• Provided data:
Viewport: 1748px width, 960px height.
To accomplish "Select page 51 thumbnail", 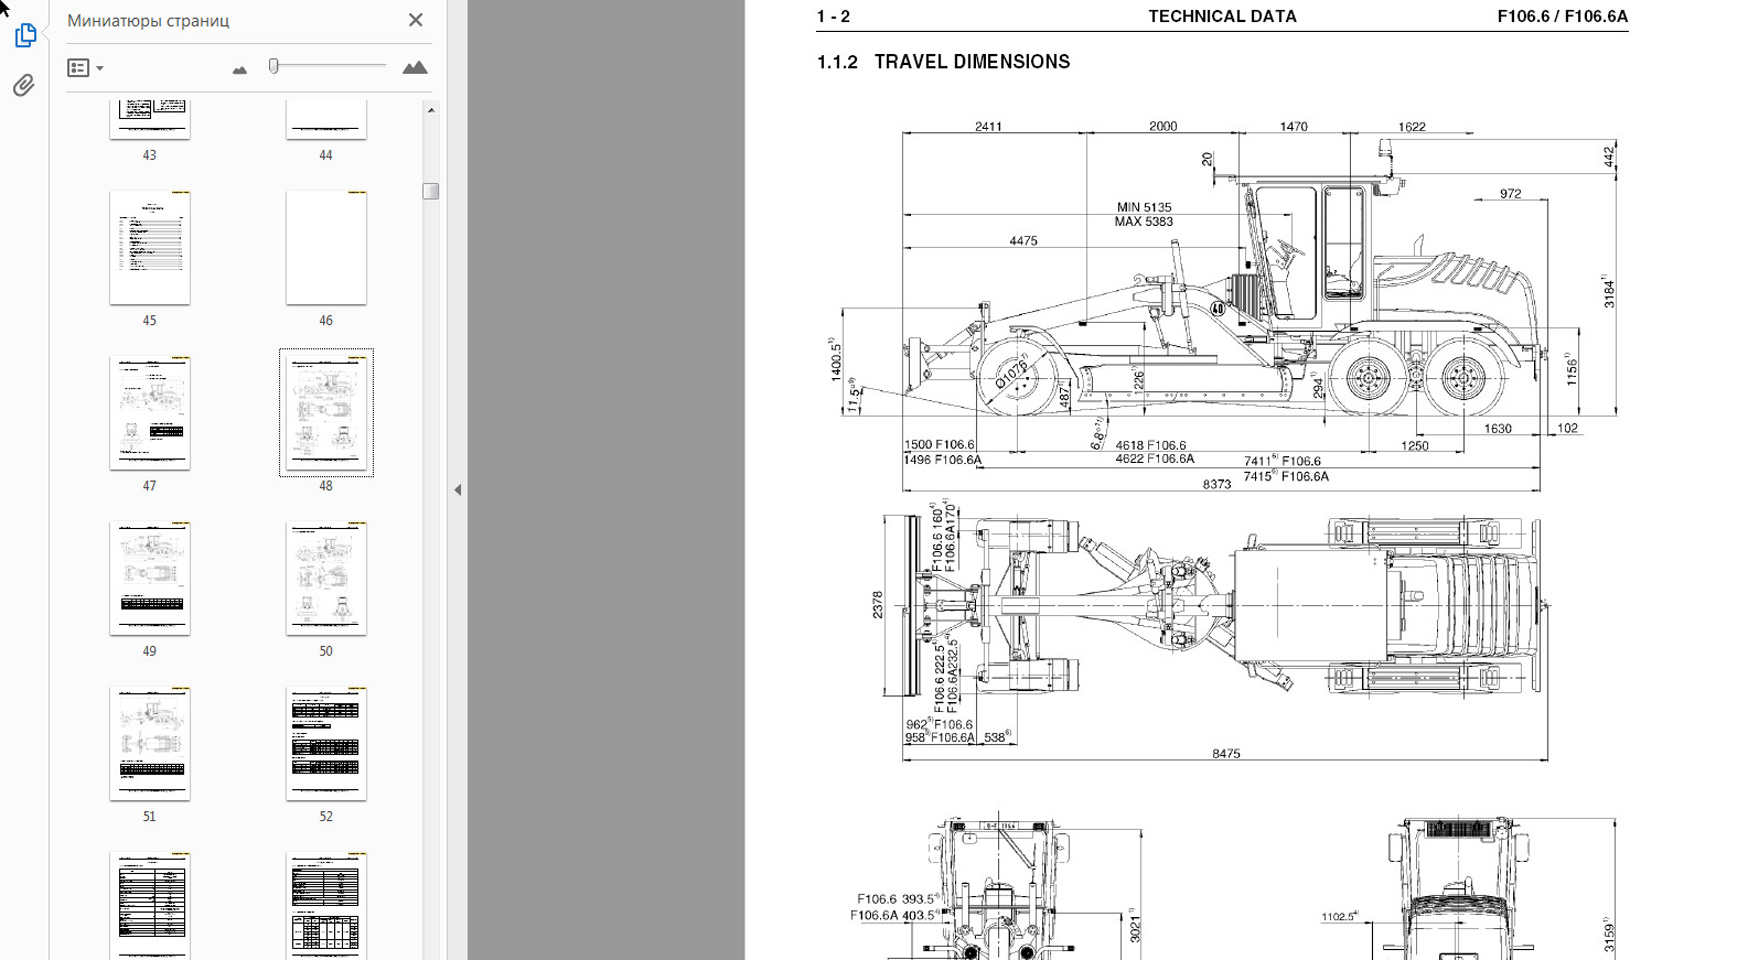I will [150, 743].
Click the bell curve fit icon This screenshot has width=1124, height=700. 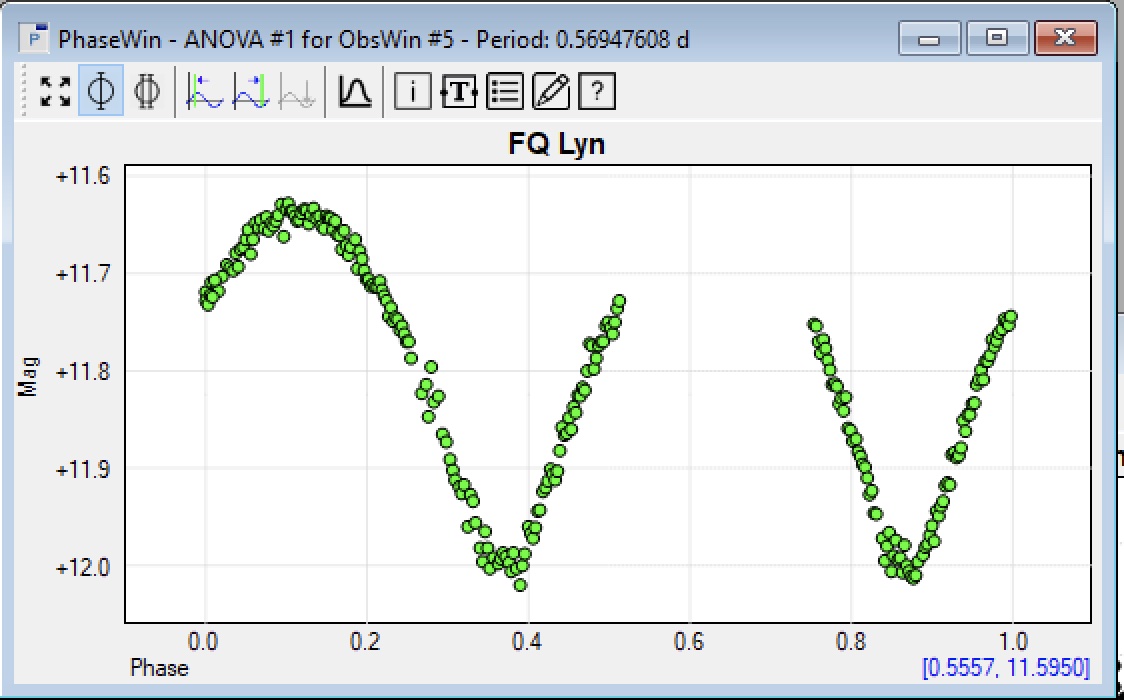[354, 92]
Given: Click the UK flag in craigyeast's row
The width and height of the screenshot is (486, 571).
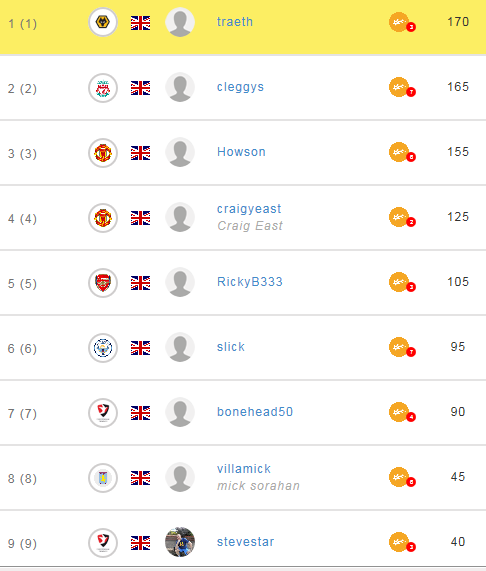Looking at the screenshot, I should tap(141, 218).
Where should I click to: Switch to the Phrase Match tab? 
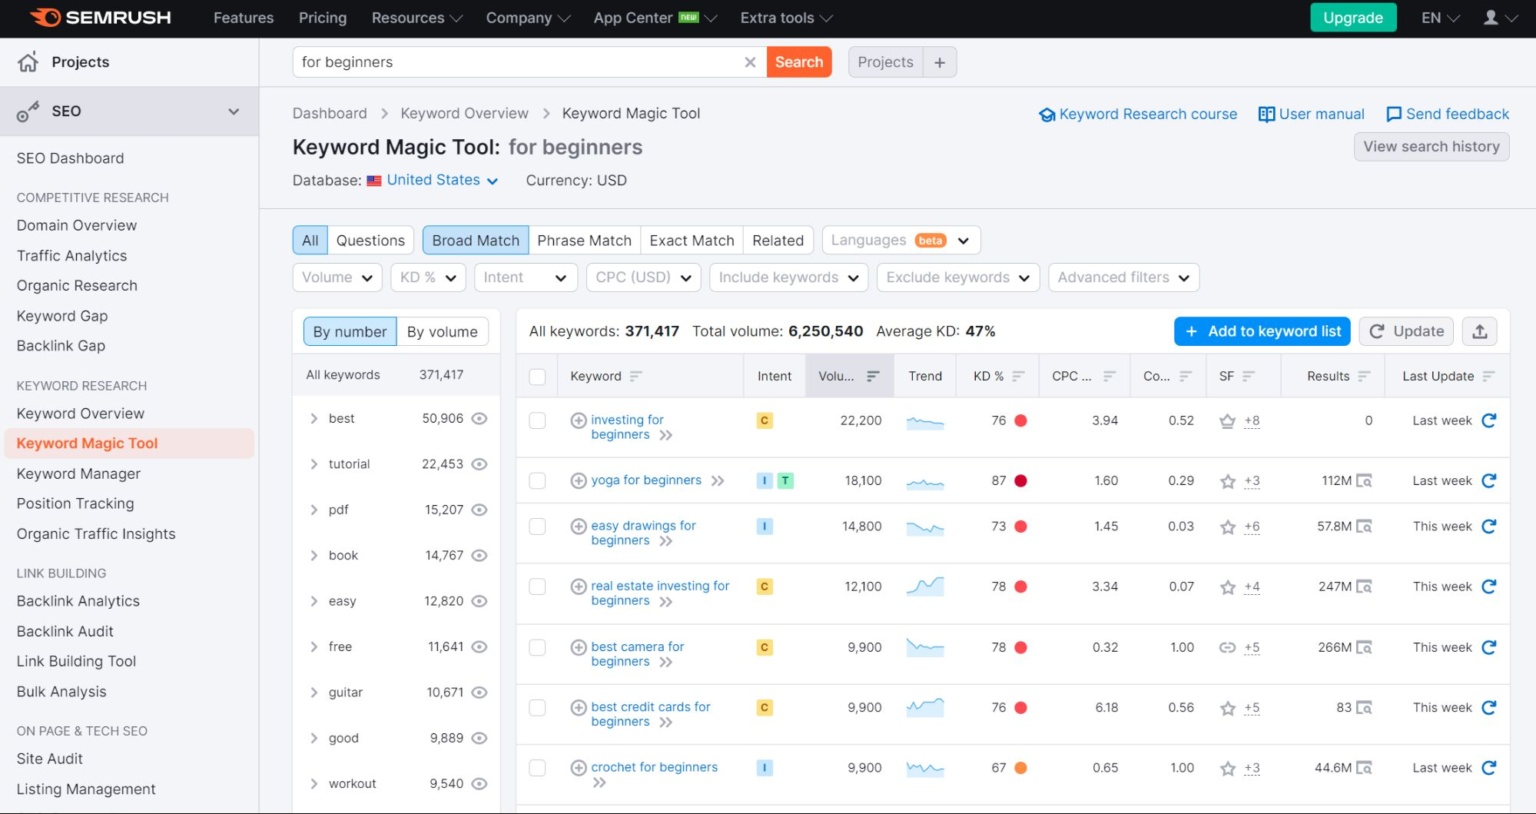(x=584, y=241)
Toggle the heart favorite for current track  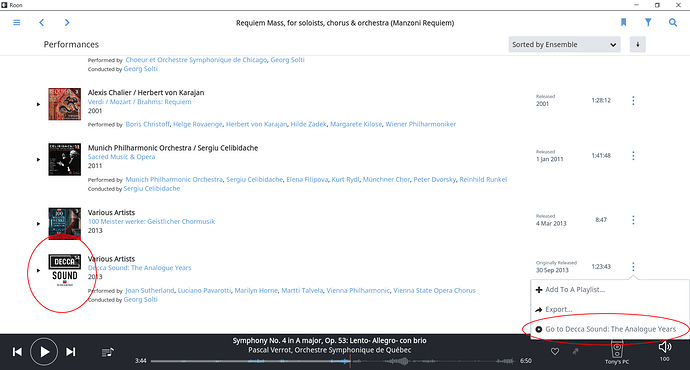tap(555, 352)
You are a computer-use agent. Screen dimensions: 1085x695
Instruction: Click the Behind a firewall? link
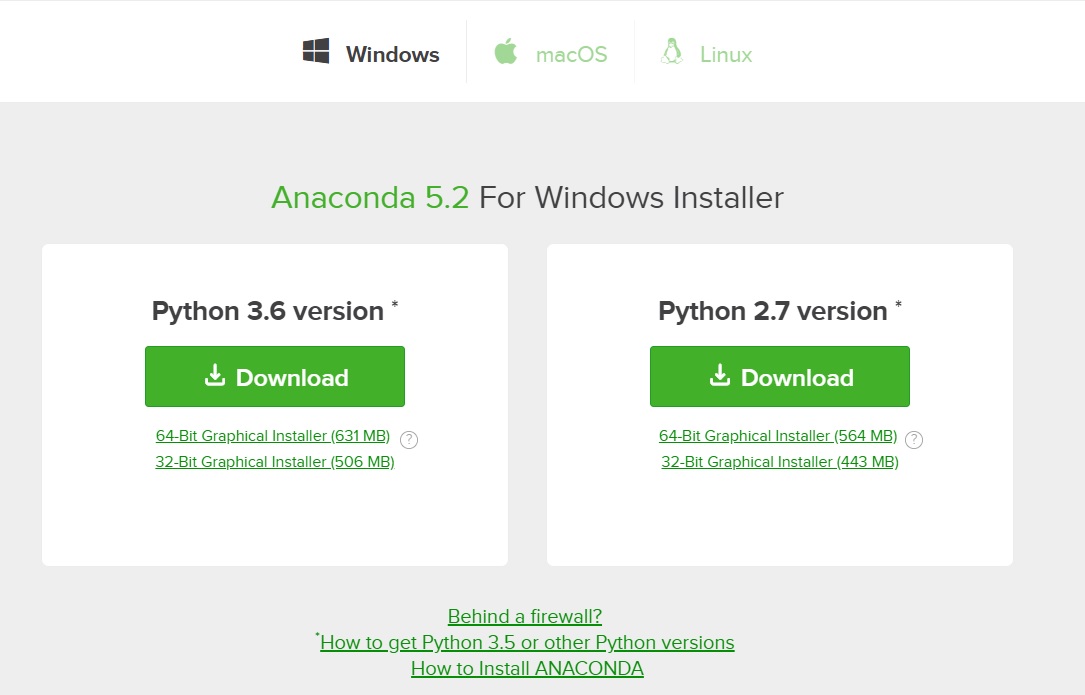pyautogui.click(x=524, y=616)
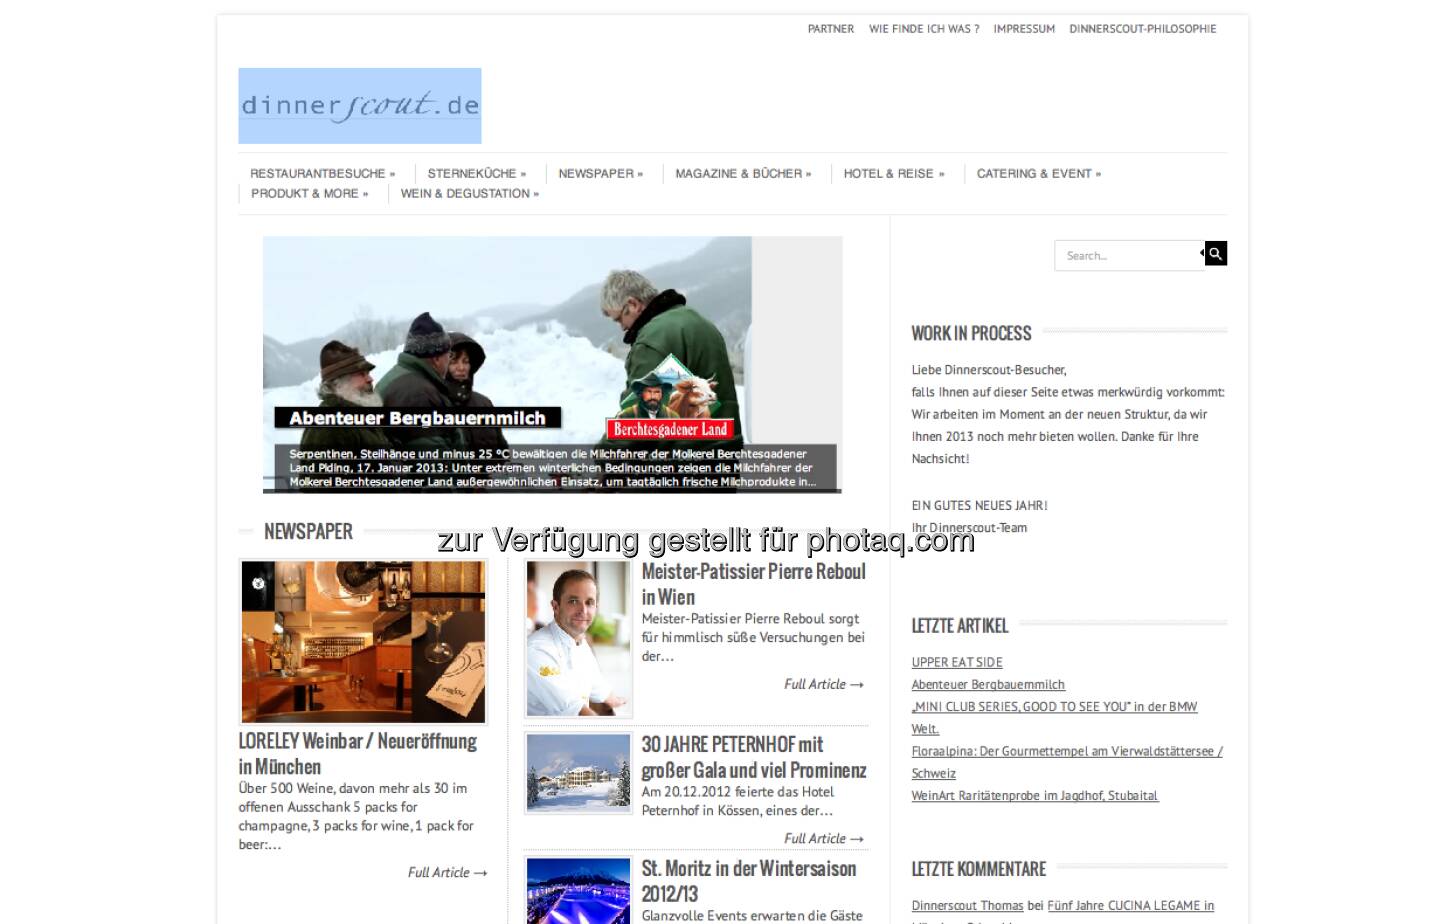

• Short problem: Copy the stretch of the listing from the line containing "You are a computer-use" through the end of the listing, omitting the pictures.

• Answer to the task:
You are a computer-use agent. Screen dimensions: 1085x695
Instruction: Click the Behind a firewall? link
pyautogui.click(x=524, y=616)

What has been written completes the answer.